_What the task requires:_ Every entry below should be printed exactly.
= Beginning of Section =
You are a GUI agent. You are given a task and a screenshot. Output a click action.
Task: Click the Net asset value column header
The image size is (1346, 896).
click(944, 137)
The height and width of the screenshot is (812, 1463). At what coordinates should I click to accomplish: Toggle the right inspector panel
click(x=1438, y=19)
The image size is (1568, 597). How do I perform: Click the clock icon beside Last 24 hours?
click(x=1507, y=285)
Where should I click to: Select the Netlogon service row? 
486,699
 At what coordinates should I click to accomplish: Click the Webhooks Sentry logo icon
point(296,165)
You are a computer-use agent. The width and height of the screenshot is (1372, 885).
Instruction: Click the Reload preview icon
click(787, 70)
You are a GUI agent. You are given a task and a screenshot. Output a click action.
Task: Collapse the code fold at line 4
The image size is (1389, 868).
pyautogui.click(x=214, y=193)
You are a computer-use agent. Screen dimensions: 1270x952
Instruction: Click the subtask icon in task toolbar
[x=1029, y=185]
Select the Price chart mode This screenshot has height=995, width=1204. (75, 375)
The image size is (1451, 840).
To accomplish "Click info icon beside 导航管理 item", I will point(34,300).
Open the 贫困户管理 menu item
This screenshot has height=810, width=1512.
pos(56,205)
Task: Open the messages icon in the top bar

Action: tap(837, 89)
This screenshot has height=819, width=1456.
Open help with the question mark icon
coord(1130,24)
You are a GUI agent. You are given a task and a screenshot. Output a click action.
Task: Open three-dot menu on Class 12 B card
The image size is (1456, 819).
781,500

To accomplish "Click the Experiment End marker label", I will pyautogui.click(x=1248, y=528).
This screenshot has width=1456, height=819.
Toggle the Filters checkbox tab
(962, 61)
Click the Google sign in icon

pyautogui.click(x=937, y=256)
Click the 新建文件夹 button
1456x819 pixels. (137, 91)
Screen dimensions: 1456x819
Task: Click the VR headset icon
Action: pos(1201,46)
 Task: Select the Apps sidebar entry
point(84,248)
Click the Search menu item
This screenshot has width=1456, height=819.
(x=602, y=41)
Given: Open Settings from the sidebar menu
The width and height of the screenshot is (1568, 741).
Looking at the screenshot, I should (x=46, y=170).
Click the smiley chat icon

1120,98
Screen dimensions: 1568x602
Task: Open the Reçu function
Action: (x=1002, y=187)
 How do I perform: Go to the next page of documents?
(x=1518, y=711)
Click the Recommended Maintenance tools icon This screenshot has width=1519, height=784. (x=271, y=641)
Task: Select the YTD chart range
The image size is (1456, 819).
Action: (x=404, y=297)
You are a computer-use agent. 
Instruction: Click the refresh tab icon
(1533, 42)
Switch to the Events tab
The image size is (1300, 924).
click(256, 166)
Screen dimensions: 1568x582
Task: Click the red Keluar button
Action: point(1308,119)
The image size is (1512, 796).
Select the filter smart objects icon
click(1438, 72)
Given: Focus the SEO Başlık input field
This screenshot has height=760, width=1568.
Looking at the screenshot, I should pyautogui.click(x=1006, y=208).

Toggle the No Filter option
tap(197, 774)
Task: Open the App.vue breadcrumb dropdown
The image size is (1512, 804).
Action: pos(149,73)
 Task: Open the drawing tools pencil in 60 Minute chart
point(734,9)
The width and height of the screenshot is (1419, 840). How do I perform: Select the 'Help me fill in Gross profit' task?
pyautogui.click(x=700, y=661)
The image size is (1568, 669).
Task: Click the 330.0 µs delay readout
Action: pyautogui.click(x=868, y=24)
= End of Section =
_The completed task:_
You are a GUI agent. You are given a task and a screenshot. Output a click action.
Task: Click the Net asset value column header
The image size is (1346, 896).
click(944, 137)
The height and width of the screenshot is (812, 1463). At what coordinates should I click to accomplish: Toggle the right inspector panel
click(x=1438, y=19)
The image size is (1568, 597). How do I perform: Click the clock icon beside Last 24 hours?
click(x=1507, y=285)
Where should I click to: Select the Netlogon service row? 
486,699
 At what coordinates should I click to accomplish: Click the Webhooks Sentry logo icon
point(296,165)
You are a computer-use agent. The width and height of the screenshot is (1372, 885).
Instruction: Click the Reload preview icon
click(787, 70)
You are a GUI agent. You are given a task and a screenshot. Output a click action.
Task: Collapse the code fold at line 4
The image size is (1389, 868).
pyautogui.click(x=214, y=193)
You are a computer-use agent. Screen dimensions: 1270x952
Instruction: Click the subtask icon in task toolbar
[x=1029, y=185]
Select the Price chart mode This screenshot has height=995, width=1204. (75, 375)
The image size is (1451, 840).
To accomplish "Click info icon beside 导航管理 item", I will point(34,300).
Open the 贫困户管理 menu item
This screenshot has height=810, width=1512.
pos(56,205)
Task: Open the messages icon in the top bar

Action: tap(837, 89)
This screenshot has height=819, width=1456.
Open help with the question mark icon
coord(1130,24)
You are a GUI agent. You are given a task and a screenshot. Output a click action.
Task: Open three-dot menu on Class 12 B card
The image size is (1456, 819).
781,500

To accomplish "Click the Experiment End marker label", I will pyautogui.click(x=1248, y=528).
This screenshot has width=1456, height=819.
Toggle the Filters checkbox tab
(962, 61)
Click the Google sign in icon

pyautogui.click(x=937, y=256)
Click the 新建文件夹 button
1456x819 pixels. (137, 91)
Screen dimensions: 1456x819
Task: Click the VR headset icon
Action: pos(1201,46)
 Task: Select the Apps sidebar entry
point(84,248)
Click the Search menu item
This screenshot has width=1456, height=819.
(x=602, y=41)
Given: Open Settings from the sidebar menu
The width and height of the screenshot is (1568, 741).
Looking at the screenshot, I should (x=46, y=170).
Click the smiley chat icon

1120,98
Screen dimensions: 1568x602
Task: Open the Reçu function
Action: (x=1002, y=187)
 How do I perform: Go to the next page of documents?
(x=1518, y=711)
Click the Recommended Maintenance tools icon This screenshot has width=1519, height=784. (x=271, y=641)
Task: Select the YTD chart range
The image size is (1456, 819).
Action: (x=404, y=297)
You are a computer-use agent. 
Instruction: Click the refresh tab icon
(1533, 42)
Switch to the Events tab
The image size is (1300, 924).
click(256, 166)
Screen dimensions: 1568x582
Task: Click the red Keluar button
Action: point(1308,119)
The image size is (1512, 796).
Select the filter smart objects icon
click(1438, 72)
Given: Focus the SEO Başlık input field
This screenshot has height=760, width=1568.
Looking at the screenshot, I should pyautogui.click(x=1006, y=208).

Toggle the No Filter option
tap(197, 774)
Task: Open the App.vue breadcrumb dropdown
The image size is (1512, 804).
Action: pos(149,73)
 Task: Open the drawing tools pencil in 60 Minute chart
point(734,9)
The width and height of the screenshot is (1419, 840). How do I perform: Select the 'Help me fill in Gross profit' task?
pyautogui.click(x=700, y=661)
The image size is (1568, 669).
Task: Click the 330.0 µs delay readout
Action: pyautogui.click(x=868, y=24)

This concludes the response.